President Biden to Address Congress April 28

President Joe Biden has accepted House Speaker Nancy Pelosi’s (D-Calif.) invitation to address a joint session of Congress on April 28. The speech will fall right before the President’s 100th day in office. The address will be held in the chamber of the House of Representatives, and House and Senate members are expected to attend. According to administration officials, however, other logistics for the address – including COVID-19 testing requirements and who will attend in person – have yet to be determined.

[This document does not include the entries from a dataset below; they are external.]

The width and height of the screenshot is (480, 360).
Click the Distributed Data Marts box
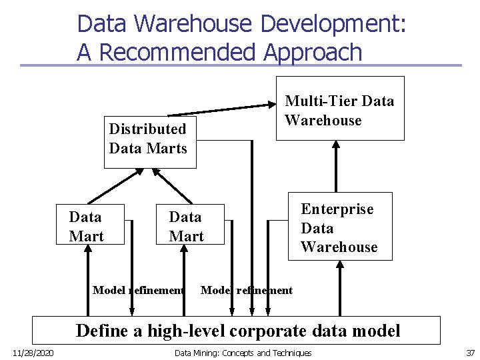149,139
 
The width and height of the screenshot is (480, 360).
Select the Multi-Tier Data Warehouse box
340,111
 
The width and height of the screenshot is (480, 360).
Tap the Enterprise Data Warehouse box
339,228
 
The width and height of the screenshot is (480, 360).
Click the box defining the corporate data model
237,331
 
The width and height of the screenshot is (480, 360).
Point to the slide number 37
470,353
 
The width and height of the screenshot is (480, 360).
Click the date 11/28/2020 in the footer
33,353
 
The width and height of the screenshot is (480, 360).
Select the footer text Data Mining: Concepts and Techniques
243,353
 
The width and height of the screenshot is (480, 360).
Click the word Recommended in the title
177,52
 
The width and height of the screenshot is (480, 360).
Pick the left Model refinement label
138,290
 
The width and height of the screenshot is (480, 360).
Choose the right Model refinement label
247,290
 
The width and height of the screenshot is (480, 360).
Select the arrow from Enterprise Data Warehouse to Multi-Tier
336,167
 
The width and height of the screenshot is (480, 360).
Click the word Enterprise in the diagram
337,209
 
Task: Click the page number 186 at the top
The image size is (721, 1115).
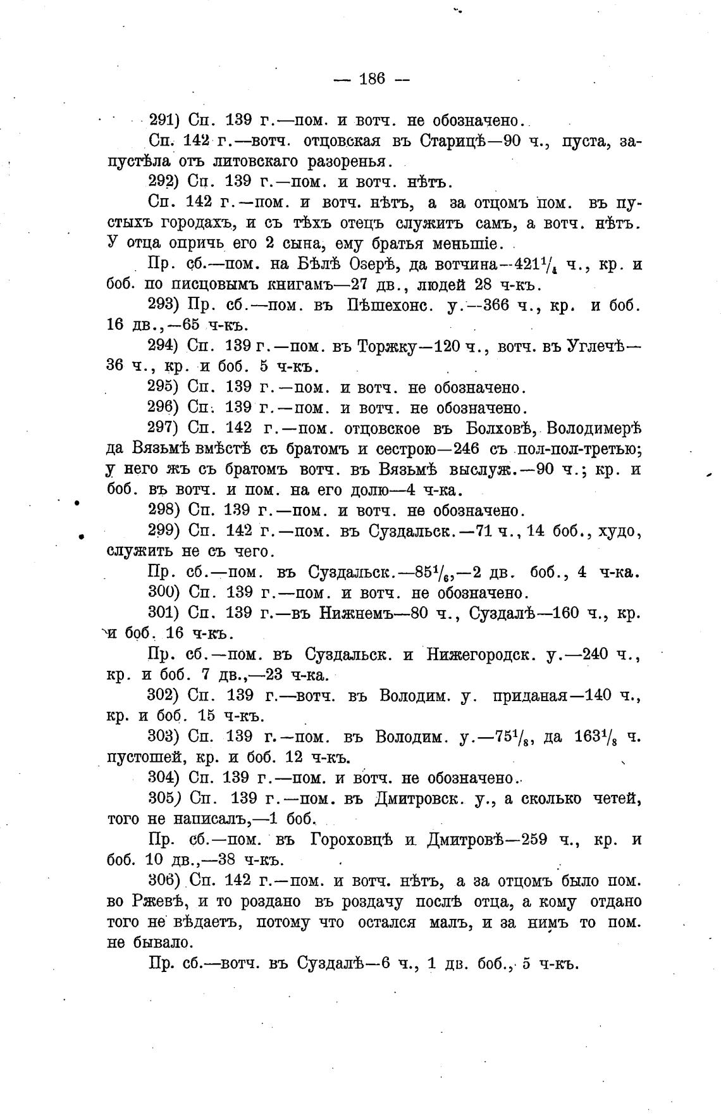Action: coord(372,79)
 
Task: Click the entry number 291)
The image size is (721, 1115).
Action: coord(165,120)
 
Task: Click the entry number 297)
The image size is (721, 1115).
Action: coord(165,428)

ACIP to Reconvene This Week Amidst Pause on J&J Vaccine

The Centers for Disease Control and Prevention’s (CDC) Advisory Committee on Immunization Practices (ACIP) met last week to consider the details surrounding reports that six people who received Johnson & Johnson’s COVID-19 vaccine a type of blood clot called cerebral venous sinus thrombosis (CVST) in combination with low levels of blood platelets (thrombocytopenia). The meeting followed a statement from regulators earlier in the week that recommended a pause to the use of the shot. ACIP decided not to vote on a recommendation for how to proceed, instead deciding to gather more data to evaluate the shot’s safety. The panel is tentatively scheduled to meet on Friday, April 23 from 11 am to 5 pm to continue consideration of the Johnson & Johnson vaccine.